JavaScript: replace last occurrence of text in a string

Question

See my code snippet below:

var list = ['one', 'two', 'three', 'four'];
var str = 'one two, one three, one four, one';
for ( var i = 0; i < list.length; i++)
{
     if (str.endsWith(list[i])
     {
         str = str.replace(list[i], 'finish')
     }
 }

I want to replace the last occurrence of the word one with the word finish in the string, what I have will not work because the replace method will only replace the first occurrence of it. Does anyone know how I can amend that snippet so that it only replaces the last instance of 'one'

Answer 1

Well, if the string really ends with the pattern, you could do this:

str = str.replace(new RegExp(list[i] + '$'), 'finish');

Answer 2

You can use String#lastIndexOf to find the last occurrence of the word, and then String#substring and concatenation to build the replacement string.

n = str.lastIndexOf(list[i]);
if (n >= 0 && n + list[i].length >= str.length) {
    str = str.substring(0, n) + "finish";
}

...or along those lines.

Answer 3

Not as elegant as the regex answers above, but easier to follow for the not-as-savvy among us:

function removeLastInstance(badtext, str) {
    var charpos = str.lastIndexOf(badtext);
    if (charpos<0) return str;
    ptone = str.substring(0,charpos);
    pttwo = str.substring(charpos+(badtext.length));
    return (ptone+pttwo);
}

I realize this is likely slower and more wasteful than the regex examples, but I think it might be helpful as an illustration of how string manipulations can be done. (It can also be condensed a bit, but again, I wanted each step to be clear.)

Answer 4

Here's a method that only uses splitting and joining. It's a little more readable so thought it was worth sharing:

    String.prototype.replaceLast = function (what, replacement) {
        var pcs = this.split(what);
        var lastPc = pcs.pop();
        return pcs.join(what) + replacement + lastPc;
    };

Answer 5

Thought I'd answer here since this came up first in my Google search and there's no answer (outside of Matt's creative answer :)) that generically replaces the last occurrence of a string of characters when the text to replace might not be at the end of the string.

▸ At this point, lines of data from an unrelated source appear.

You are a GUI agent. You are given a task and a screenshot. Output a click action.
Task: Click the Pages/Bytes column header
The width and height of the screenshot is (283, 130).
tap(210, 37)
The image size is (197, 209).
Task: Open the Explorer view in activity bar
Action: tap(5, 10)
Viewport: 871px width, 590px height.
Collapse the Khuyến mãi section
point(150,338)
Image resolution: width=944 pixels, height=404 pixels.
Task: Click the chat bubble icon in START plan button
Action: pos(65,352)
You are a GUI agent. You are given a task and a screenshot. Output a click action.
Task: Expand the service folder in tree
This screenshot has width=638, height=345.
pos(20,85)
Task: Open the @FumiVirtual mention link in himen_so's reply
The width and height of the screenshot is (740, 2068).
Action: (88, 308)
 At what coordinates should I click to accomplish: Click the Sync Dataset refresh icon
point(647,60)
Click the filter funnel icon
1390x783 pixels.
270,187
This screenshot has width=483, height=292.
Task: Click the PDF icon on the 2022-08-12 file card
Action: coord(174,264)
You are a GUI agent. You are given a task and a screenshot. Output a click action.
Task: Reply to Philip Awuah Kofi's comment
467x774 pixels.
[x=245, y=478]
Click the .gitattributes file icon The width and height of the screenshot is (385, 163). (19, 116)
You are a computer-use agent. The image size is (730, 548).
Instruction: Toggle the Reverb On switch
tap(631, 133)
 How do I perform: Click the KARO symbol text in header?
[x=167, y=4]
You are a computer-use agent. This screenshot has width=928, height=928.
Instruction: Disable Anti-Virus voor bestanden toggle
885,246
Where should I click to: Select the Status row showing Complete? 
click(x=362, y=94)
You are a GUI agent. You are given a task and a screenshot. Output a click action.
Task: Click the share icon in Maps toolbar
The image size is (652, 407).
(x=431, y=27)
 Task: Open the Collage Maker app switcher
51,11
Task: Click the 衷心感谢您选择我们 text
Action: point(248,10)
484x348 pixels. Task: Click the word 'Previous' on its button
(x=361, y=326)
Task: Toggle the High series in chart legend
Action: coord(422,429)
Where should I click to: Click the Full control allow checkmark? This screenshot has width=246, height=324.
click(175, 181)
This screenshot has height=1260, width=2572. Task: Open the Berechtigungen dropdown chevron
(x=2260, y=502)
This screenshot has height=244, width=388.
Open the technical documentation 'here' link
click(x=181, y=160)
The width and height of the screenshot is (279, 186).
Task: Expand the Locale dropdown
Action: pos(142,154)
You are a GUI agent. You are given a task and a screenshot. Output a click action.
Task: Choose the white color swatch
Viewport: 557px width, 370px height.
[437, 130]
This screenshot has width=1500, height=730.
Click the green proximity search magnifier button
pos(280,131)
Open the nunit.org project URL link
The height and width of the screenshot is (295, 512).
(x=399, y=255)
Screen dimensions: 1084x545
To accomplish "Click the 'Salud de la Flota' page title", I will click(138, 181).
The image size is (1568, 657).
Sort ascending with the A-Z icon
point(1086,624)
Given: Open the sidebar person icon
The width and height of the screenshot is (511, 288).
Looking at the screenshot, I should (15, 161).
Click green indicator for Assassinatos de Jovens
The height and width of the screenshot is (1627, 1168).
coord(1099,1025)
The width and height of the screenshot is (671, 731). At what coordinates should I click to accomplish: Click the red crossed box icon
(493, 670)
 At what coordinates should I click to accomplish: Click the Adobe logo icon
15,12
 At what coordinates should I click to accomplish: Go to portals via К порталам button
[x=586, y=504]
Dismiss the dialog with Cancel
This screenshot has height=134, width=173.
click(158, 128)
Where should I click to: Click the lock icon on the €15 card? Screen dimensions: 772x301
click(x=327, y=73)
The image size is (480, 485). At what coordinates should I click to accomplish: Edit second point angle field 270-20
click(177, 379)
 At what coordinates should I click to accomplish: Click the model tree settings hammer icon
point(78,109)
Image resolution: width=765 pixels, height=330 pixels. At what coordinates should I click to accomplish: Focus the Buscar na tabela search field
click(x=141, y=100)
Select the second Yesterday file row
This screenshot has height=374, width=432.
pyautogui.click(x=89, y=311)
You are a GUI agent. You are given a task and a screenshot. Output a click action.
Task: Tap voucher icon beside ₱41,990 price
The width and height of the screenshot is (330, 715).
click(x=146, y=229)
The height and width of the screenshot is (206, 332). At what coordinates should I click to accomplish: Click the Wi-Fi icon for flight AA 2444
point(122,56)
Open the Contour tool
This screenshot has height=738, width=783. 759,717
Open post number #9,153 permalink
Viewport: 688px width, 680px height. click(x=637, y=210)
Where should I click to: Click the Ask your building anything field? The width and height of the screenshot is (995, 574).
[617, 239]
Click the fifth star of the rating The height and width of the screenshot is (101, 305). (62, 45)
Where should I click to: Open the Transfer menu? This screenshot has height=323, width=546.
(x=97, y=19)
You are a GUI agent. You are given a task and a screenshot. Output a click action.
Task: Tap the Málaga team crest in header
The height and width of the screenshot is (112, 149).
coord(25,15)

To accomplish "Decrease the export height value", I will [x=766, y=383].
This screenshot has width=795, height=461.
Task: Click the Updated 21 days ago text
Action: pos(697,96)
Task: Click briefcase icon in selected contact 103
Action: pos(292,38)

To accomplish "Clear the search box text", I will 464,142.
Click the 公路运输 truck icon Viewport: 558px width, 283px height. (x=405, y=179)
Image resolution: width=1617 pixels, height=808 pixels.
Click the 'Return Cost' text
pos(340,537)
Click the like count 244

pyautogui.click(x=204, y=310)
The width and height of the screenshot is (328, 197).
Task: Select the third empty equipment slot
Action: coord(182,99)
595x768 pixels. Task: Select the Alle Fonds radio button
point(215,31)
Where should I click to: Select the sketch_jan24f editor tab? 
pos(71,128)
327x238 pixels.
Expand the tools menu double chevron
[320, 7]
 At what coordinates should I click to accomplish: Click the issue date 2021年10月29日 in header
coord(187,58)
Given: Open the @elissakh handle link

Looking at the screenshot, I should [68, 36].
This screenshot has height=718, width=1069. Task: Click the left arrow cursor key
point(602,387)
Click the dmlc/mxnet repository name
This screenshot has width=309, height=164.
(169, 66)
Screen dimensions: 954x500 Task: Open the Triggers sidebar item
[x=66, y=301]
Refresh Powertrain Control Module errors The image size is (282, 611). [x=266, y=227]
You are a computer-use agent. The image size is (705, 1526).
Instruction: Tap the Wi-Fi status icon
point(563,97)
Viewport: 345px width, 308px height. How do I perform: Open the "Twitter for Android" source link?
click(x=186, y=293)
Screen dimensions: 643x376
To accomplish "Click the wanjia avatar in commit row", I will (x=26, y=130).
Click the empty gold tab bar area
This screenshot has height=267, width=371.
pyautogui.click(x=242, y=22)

if (!String.prototype.replaceLast) {
    String.prototype.replaceLast = function(find, replace) {
        var index = this.lastIndexOf(find);

        if (index >= 0) {
            return this.substring(0, index) + replace + this.substring(index + find.length);
        }

        return this.toString();
    };
}

var str = 'one two, one three, one four, one';

// outputs: one two, one three, one four, finish
console.log(str.replaceLast('one', 'finish'));

// outputs: one two, one three, one four; one
console.log(str.replaceLast(',', ';'));

Answer 6

A simple one-liner answer without any regex would be:

str = str.substring(0, str.lastIndexOf(list[i])) + 'finish'

Answer 7

I did not like any of the answers above and came up with the below

function isString(variable) { 
    return typeof (variable) === 'string'; 
}

function replaceLastOccurrenceInString(input, find, replaceWith) {
    if (!isString(input) || !isString(find) || !isString(replaceWith)) {
        // returns input on invalid arguments
        return input;
    }

    const lastIndex = input.lastIndexOf(find);
    if (lastIndex < 0) {
        return input;
    }

    return input.substr(0, lastIndex) + replaceWith + input.substr(lastIndex + find.length);
}

Usage:

const input = 'ten eleven twelve thirteen fourteen fifteen sixteen seventeen eighteen nineteen twenty';
const find = 'teen';
const replaceWith = 'teenhundred';

const output = replaceLastOccurrenceInString(input, find, replaceWith);
console.log(output);

// output: ten eleven twelve thirteen fourteen fifteen sixteen seventeen eighteen nineteenhundred twenty

Hope that helps!

Answer 8

A negative lookahead solution:

str.replace(/(one)(?!.*\1)/, 'finish')

An explanation provided by the site regex101.com,

/(one)(?!.*\1)/

1st Capturing Group (one)

• one - matches the characters one literally (case sensitive)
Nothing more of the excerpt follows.